Keywords: Cephalic pain; Glyceryl trinitrate; NOP receptor; Nitroglycerine; Ro 64-6198; Trigeminal ganglia.

Figure 1.. NOP-eGFP receptor expression in the trigeminal nucleus caudalis.

Representative images show NOP-eGFP expression in the TNC (Sp5C, spinal trigeminal nucleus caudalis). CGRP was used as a maker to visualize spinal trigeminal tract (Sp5). Scale bar, 250 μm.

Figure 2.. Neuroanatomical analysis of TG neurons using NOP-eGFP mice.

To characterize the trigeminal neurons expressing NOP-eGFP, sections were incubated with anti-GFP antibody together with cellular markers. A, The NOP-eGFP containing trigeminal neurons were quantified by determining the percentage of eGFP-positive cells (green) compared with the total number of trigeminal sensory neurons (n = 5264 neurons). Nuclei were stained with DAPI (blue). The total number of trigeminal sensory neurons was determined by counting the total number of DAPI-stained cells and excluding those from satellite cells. Tissue sections were also co-stained with anti-CGRP and -NF200 antibodies (B), anti-nNOS and -CGRP (C), biotinylated IB4 together with streptavidin conjugated with Alexa fluor (D), anti-Ret and -NF200 (E) and anti-TrkC and -NF200 (F). Yellow arrowheads indicate the trigeminal neurons where co-staining occurs. Scale bars, 100 μm.

Figure 3.. The NOP receptor agonist Ro 64-6198 attenuates NTG-induced mechanical allodynia, an effect blocked by the NOP antagonist SB-612111.

Effect of Ro 64-6198 (0.3 to 3.0 mg/kg) on NTG-induced mechanical hypersensitivity in (A) the periorbital region and (B) the paw. (C) SB-612111 (10 mg/kg) effect on Ro 64-6198 in mice with NTG-induced pain. NTG-induced hypersensitivity in the head and the paw was measured by von Frey filaments. (A) NTG (10 mg/kg) produced marked mechanical response (***p<0.001). Ro 64-6198 was effective in blocking NTG-induced allodynia at both 1.0 and 3.0 mg/kg doses (###p<0.001 for both, n=6–12 mice per dose). (B) NTG (10 mg/kg) also produced marked mechanical response in the paw (**p<0.01), with Ro 64-6198 being effective in reversing allodynia at 1.0 mg/kg dose (### p<0.001). (C) In a separate experiment, Ro 64-6198 blocked mechanical allodynia induced by NTG (^^ p<0.01). This effect was reversed by the antagonist SB-612111 (## p<0.01, two-way ANOVA followed by Newman-Keuls’s post hoc test). Experiments shown in B and C were carried out using n=10–12 mice (4–6 males and 5–6 females) per group and n=8 per group, respectively.

Figure 4.. NTG-induced light aversion is blocked by Ro 64-6198

Effects of Ro 64-6198 and sumatriptan on NTG-induced light sensitivity in the light/dark box in male and female mice. (A) NTG-treated animals showed decrease in the percent (%) of time spent in light chamber (p < 0.05, n = 7 per group). In a separate experiment, Ro 64-6198 (0.3 mg/kg, i.p.) blocked NTG-induced light aversion (*p <0.05) in (B) male and (C) female mice (n = 8–10 per group, ## p < 0.01 and # p < 0.05, respectively, when compared to NTG-treated mice; two-way ANOVA followed by Newman-Keuls’s post hoc test). Sumatriptan (0.6 mg/kg, i.p.) did not reverse NTG-induced light aversion in male (D) and female (E) mice (main NTG effect: +p<0.05 for both, n = 7 per group).

Figure 5.. Treatment of NTG does not increase anxiety-like behavior.

Anxiety-like behavior was measured by the elevated plus maze test in male (A and B) and female mice (C and D). The percent (%) of time spent in the open arms and % of open-arm entries was calculated (mean ± standard error of the mean (SEM)) for each group. (A) % of time spent in the open arms was increased by Ro 64-6198 0.3 mg/kg (main Ro 64-6198 effect: ⁺ p < 0.05) and decreased by NTG (10 mg/kg) in male mice (main NTG effect: ⁺⁺ p < 0.01). (B) % open arm entries was decreased by NTG (10 mg/kg) in male mice (main NTG effect: ⁺ p < 0.05, n = 7 per group). (C, D) Anxiety-like response was not altered by Ro 64-6198 (0.3 mg/kg) in female mice (n = 8–9 per group).

ASSIGNED TASK 1: In the figure legends, which marker was used to visualize the spinal trigeminal tract?
ASSIGNED TASK 2: Duplicate the part of the figure legends starting with "Anxiety-like behavior was" and going on through "8–9 per group).".

PROVIDED MATERIAL:
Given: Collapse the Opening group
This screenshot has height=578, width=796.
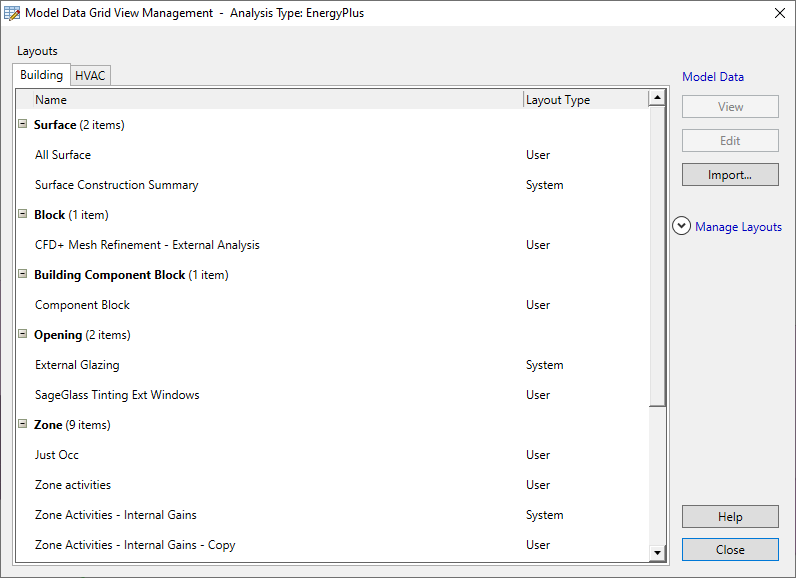Looking at the screenshot, I should 23,335.
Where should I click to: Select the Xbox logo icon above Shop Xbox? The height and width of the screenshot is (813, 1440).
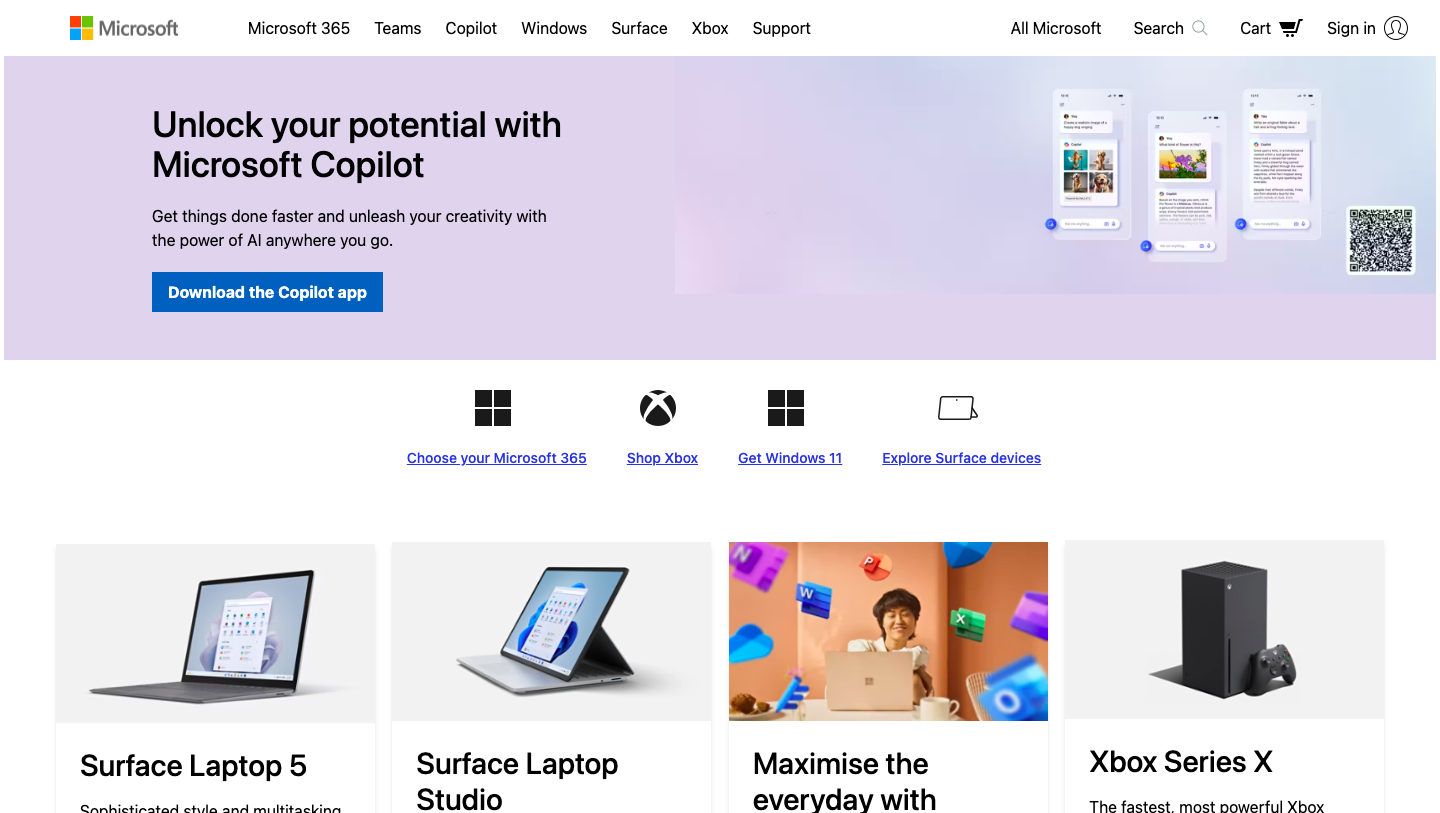click(x=658, y=408)
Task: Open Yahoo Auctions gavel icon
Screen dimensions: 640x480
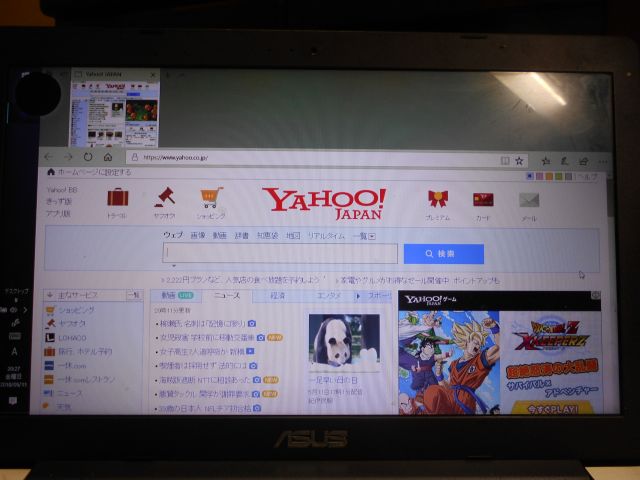Action: pos(163,198)
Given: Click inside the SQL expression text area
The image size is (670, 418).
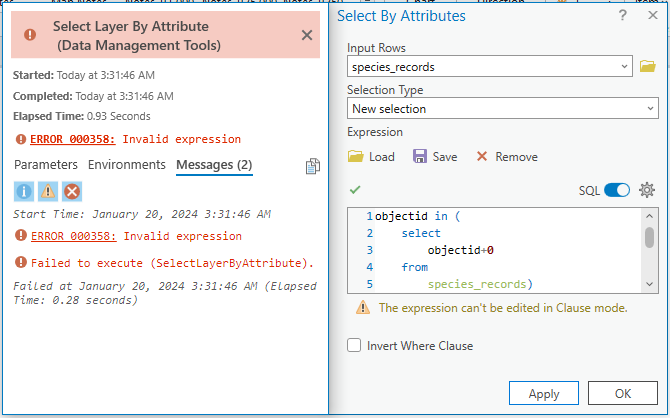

ANSWER BOX 1: CGRP

ANSWER BOX 2:
Anxiety-like behavior was measured by the elevated plus maze test in male (A and B) and female mice (C and D). The percent (%) of time spent in the open arms and % of open-arm entries was calculated (mean ± standard error of the mean (SEM)) for each group. (A) % of time spent in the open arms was increased by Ro 64-6198 0.3 mg/kg (main Ro 64-6198 effect: ⁺ p < 0.05) and decreased by NTG (10 mg/kg) in male mice (main NTG effect: ⁺⁺ p < 0.01). (B) % open arm entries was decreased by NTG (10 mg/kg) in male mice (main NTG effect: ⁺ p < 0.05, n = 7 per group). (C, D) Anxiety-like response was not altered by Ro 64-6198 (0.3 mg/kg) in female mice (n = 8–9 per group).